Paying $20/month for cloud generations when you’ve got a decent GPU sitting right there is like taking taxis when you own a car.
ComfyUI lets you run everything on your own PC and get the same kind of results — without limits, subscriptions, or “you’ve used up your credits.” Fast and totally free… besides the cost of the computer.
Below is a beginner-friendly ComfyUI setup: how to install it, where to get models, how to build your first workflow, and which settings to tweak first.
Note: Anywhere you see
Your_username, replace it with your Windows account name.
It’s worth trying if you have
- A PC with an NVIDIA RTX 20xx (8GB VRAM+)
- An Apple Mac with M3+ and 16GB+ RAM (M1–M2 can work too, just slower)
Keep in mind: On Macs, VRAM and system RAM are basically shared memory.
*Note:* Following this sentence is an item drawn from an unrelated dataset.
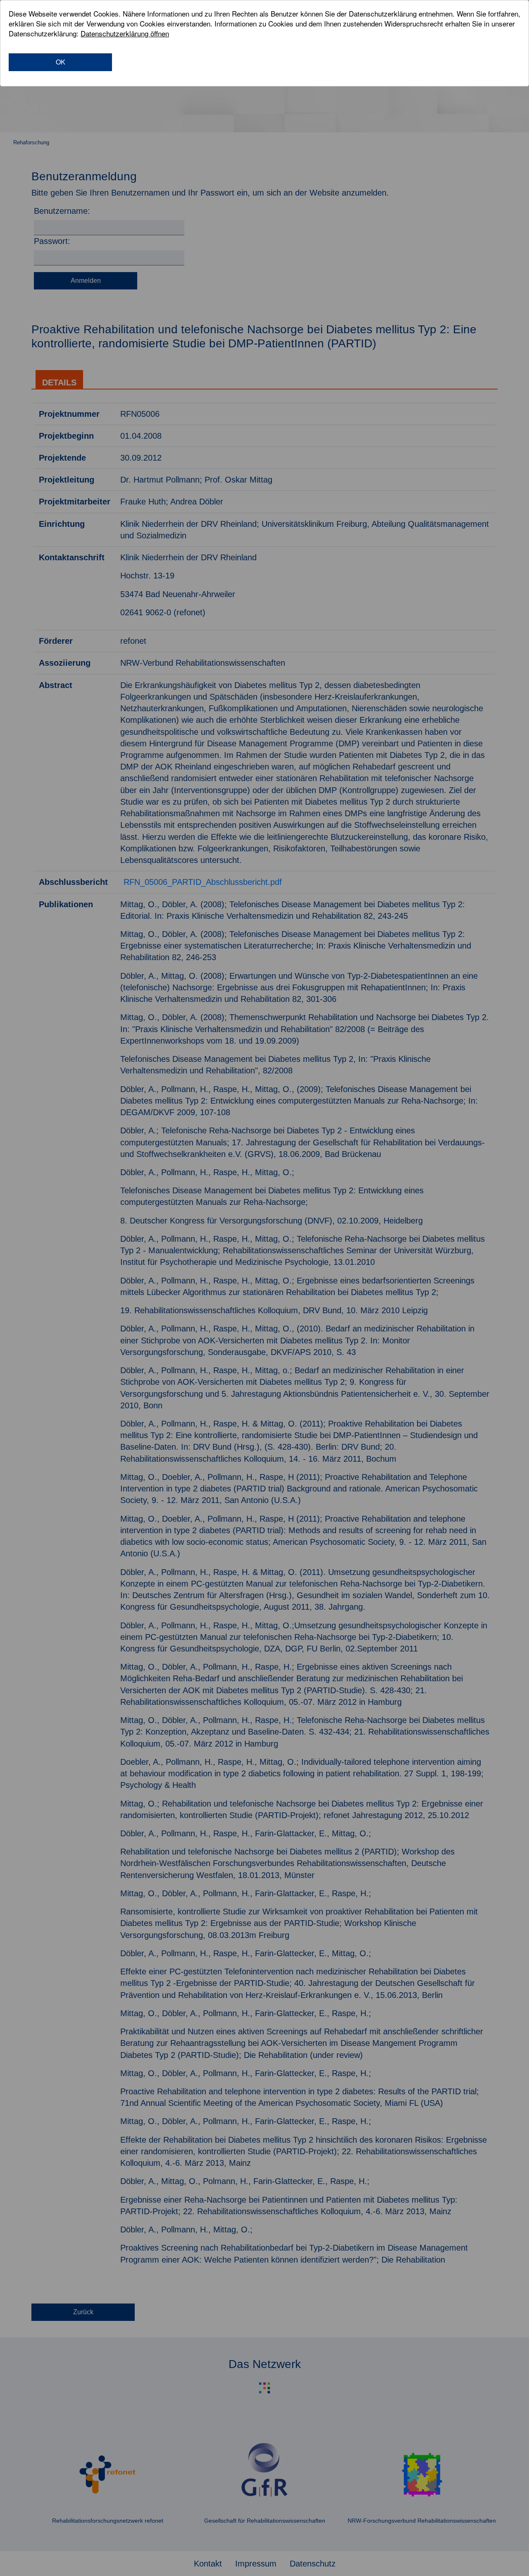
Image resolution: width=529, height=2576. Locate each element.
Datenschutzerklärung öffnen (125, 33)
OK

When you generate images, it can eat most of it — multitasking at the same time can get painful.
What you’ll need
ComfyUI for your OS: https://docs.comfy.org/installation/system_requirements
In this guide, we’ll focus on generating with the ComfyUI Desktop app on Windows.
Models to generate with
- Z-Image-Turbo-AIO (https://huggingface.co/SeeSee21/Z-Image-Turbo-AIO) — grab the fp8 version
We’ll use this model throughout the article because it offers a great balance of quality and speed. The tradeoff is higher GPU requirements than SDXL. - An SDXL model: CyberRealistic Pony
Download here
Keep in mind: For graphics cards below 2070 and/or with 8GB VRAM, it is better to use this or other SDXL models that weigh 4-7GB. - For Mac: Stable Diffusion 1.5
Download here
How to install models
Download the model .safetensors file into:
- Windows:
C:\Users\Your_username\Documents\ComfyUI\models\checkpoints - Mac:
<basePath>/ComfyUI/models/checkpoints
Where to get more models:
- Hugging Face — https://huggingface.co/
- Civitai — https://civitai.com/
- ComfyUI Templates (built-in gallery)
Model differences

Z-Image Turbo
Very low step count, “native” prompt structure. Negative prompt has a weak influence; you can usually skip it.
Prompt example for Z-Image Turbo AIO FP8:
Ultra-photoreal cinematic still of Lara Croft from Tomb Raider inside an ancient jungle temple, moss-covered ruins, shafts of sunlight and cinematic god rays through humid haze, brunette hair in a high ponytail with loose strands, lightly tanned skin with a subtle healthy sheen and light sweat, intense determined eyes, athletic curvy figure, teal tank top and brown shorts, no weapons and no holsters, dynamic action-ready pose with one knee bent and one hand bracing on a stone ledge, 35mm lens look, crisp film still realism, harp focus, high detail.
SDXL models
Higher step count. Some are tag-based. Negative prompt is usually needed.
Prompt example for CyberRealistic Pony:
score_9, score_8_up, score_7_up, (Lara Croft, Tomb Raider, athletic curvy adventurer woman, brunette high ponytail, teal tank top, brown shorts, subtle sweat sheen, intense determined eyes, dynamic action pose, one knee bent, hand bracing on stone), ancient jungle temple, moss covered ruins, tropical jungle, shafts of sunlight, god rays, humid haze, cinematic still, ultra photorealistic, 35mm lens look, sharp focus, high detail, realistic skin texture
Negative:
(nude:1.4), worst quality, low quality, lowres, blurry, out of focus, jpeg artifacts, oversharpen, overprocessed, plastic skin, waxy skin, bad anatomy, bad hands, extra fingers, missing fingers, deformed, mutated, long neck, bad proportions, crossed eyes, duplicate face, cropped, out of frame, watermark, text, logo, signature, anime, cartoon, cgi, 3d render, illustration
Getting started
First thing: ComfyUI has its own built-in “store” of templates/models with presets.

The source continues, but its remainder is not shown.